可変フォント(Variable Font)の普及
可変フォントは、1つのフォントファイルで太さや幅などの複数のバリエーションをカバーできる革新的な技術です。これにより、ファイルサイズの削減とデザインの自由度の向上を両立できます。特に複数のウェイトを使いたい場合に効果的で、2025年にはさらに多くの日本語の可変フォントが登場すると予想されています。

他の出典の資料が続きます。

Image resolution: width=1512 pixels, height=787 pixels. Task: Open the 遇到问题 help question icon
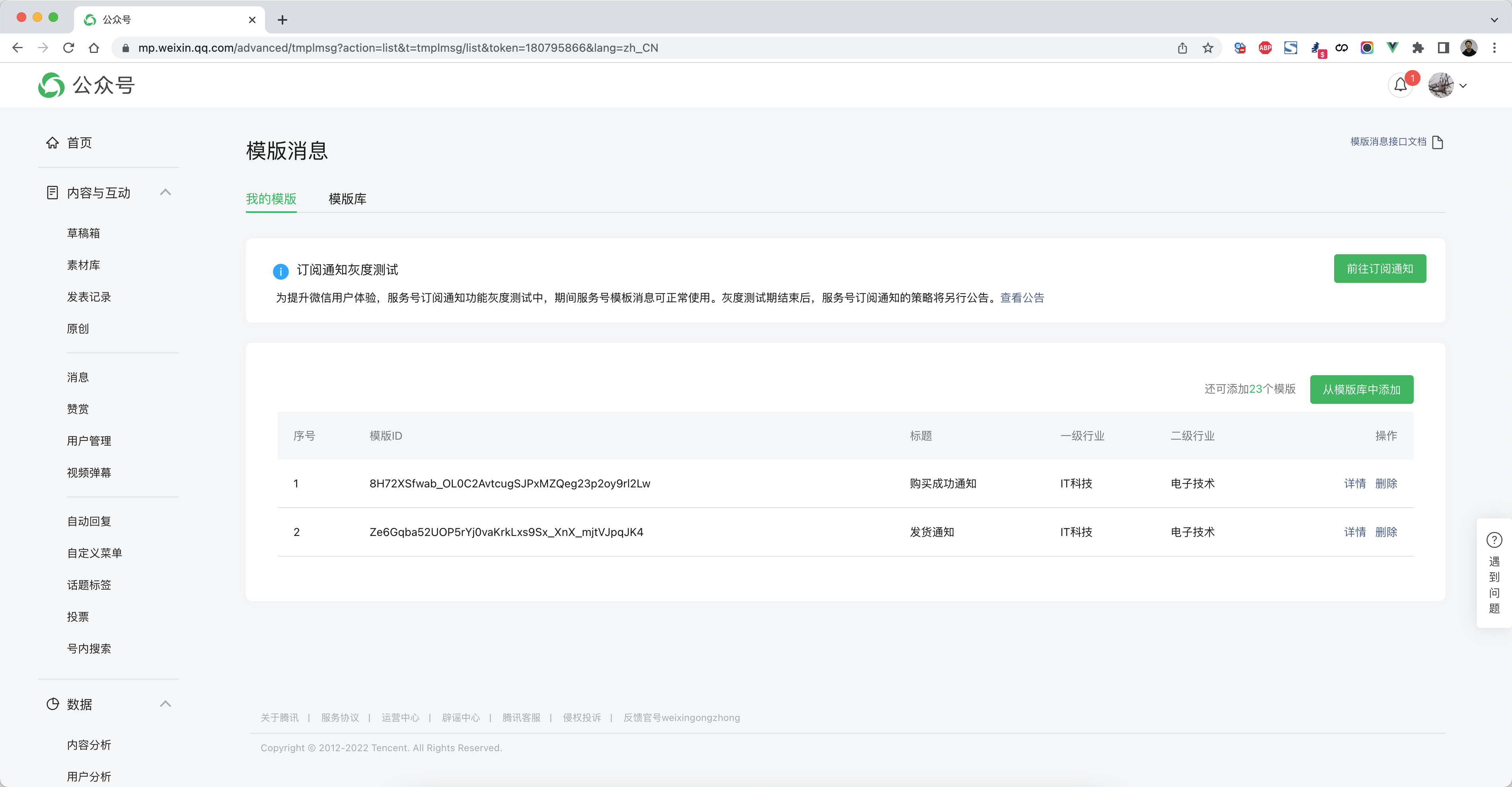1494,540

日本語の可変フォントとして以下のフォントが注目されています。
太さの可変に加え、縦長・横長へのプロポーション変更にも対応しているので、柔軟な表現が可能なバリアブルフォントです。レトロな雰囲気とユーモラスな印象を併せ持つゴシック体で、かな文字には手描きストロークの自然な曲線を採用し、漢字には一般的なゴシック体とは異なる独特のテイストが加えられています。懐かしさと新しさを両立させたい場面で特に効果を発揮する書体です。
より高度なパフォーマンス最適化技術
font-displayプロパティの活用やサブセット化に加え、より高度なフォント読み込み最適化技術が一般化しています。特に日本語フォントは容量が大きいため、ページ表示速度に大きく影響します。フォントの遅延読み込みやプリロード、CDN(コンテンツ配信ネットワーク)の活用など、ユーザー体験を損なわずにパフォーマンスを向上させる技術がさらに重要になっています。
多様化する日本語フォントの選択肢
従来の明朝体やゴシック体に加え、個性的でありながらも可読性に優れた新しい日本語フォントが続々と登場しています。特に和風テイストやレトロ感のあるフォント、ユニバーサルデザインに配慮したフォントなど、ターゲット層やブランドイメージに合わせた選択肢が広がっています。

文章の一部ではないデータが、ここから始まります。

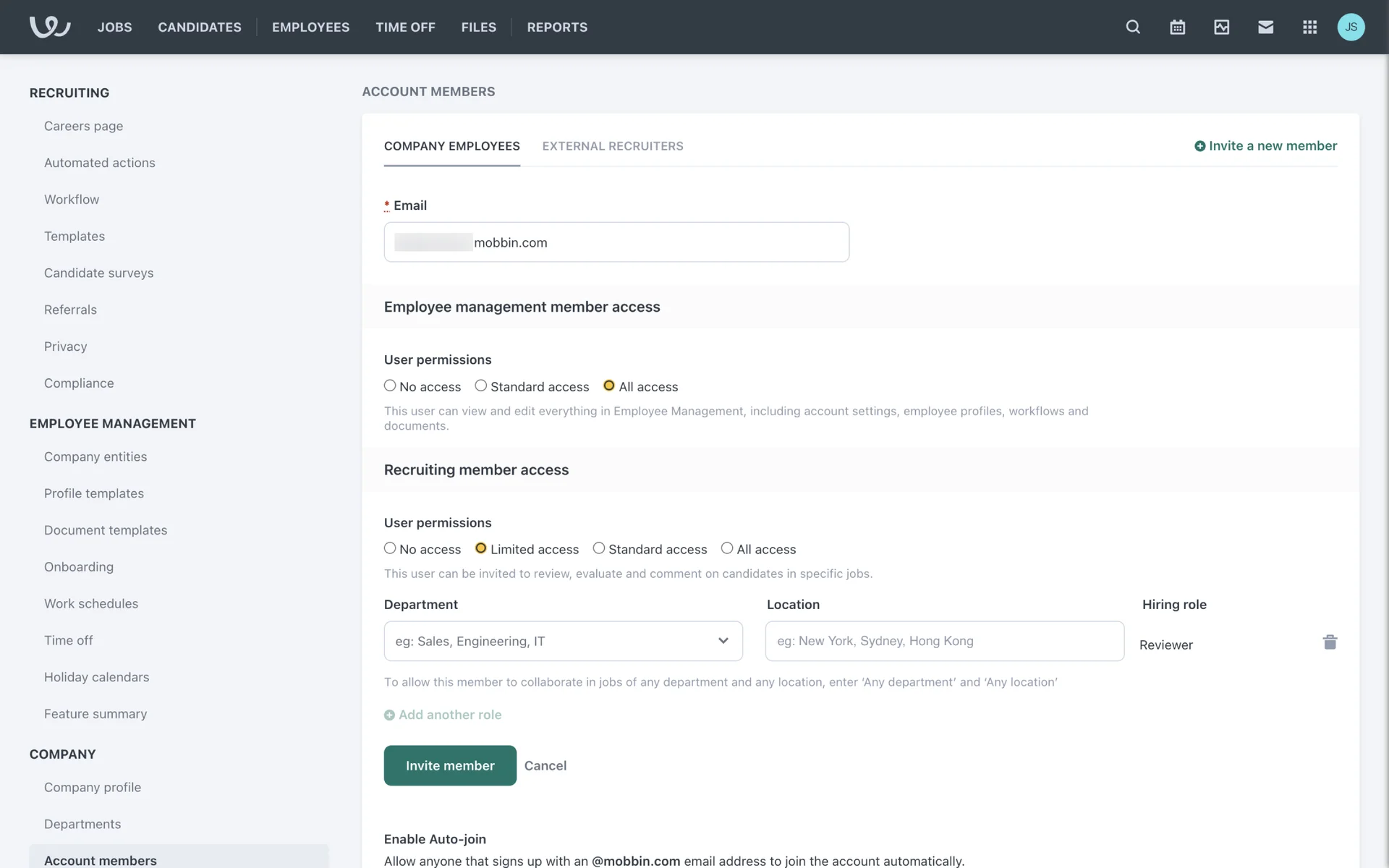Viewport: 1389px width, 868px height.
Task: Switch to External Recruiters tab
Action: click(x=612, y=146)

これらのトレンドを把握し、適切に取り入れることで、2025年以降も通用する先進的でパフォーマンスに優れたWebサイトを構築することができるでしょう。
まとめ
今回は、ホームページにおけるフォントの重要性から、サイトの目的別の選び方、具体的なおすすめフォント、そして導入時のポイント、最新トレンドまで解説しました。
フォントは、単なる文字ではなく、サイトの印象やブランドイメージを形作り、情報の伝わりやすさを左右する重要なデザイン要素です。自社のホームページの目的やターゲットを考慮し、最適なフォントを選ぶことで、より魅力的で効果的なサイトを実現できます。
ホームページ制作やリニューアルの際には、この記事で紹介したポイントやおすすめフォントを参考に、最適なフォントを見つけてみてください。適切なフォントを選ぶことで、ユーザーにとってより魅力的で分かりやすく、成果につながるホームページを実現できるはずです。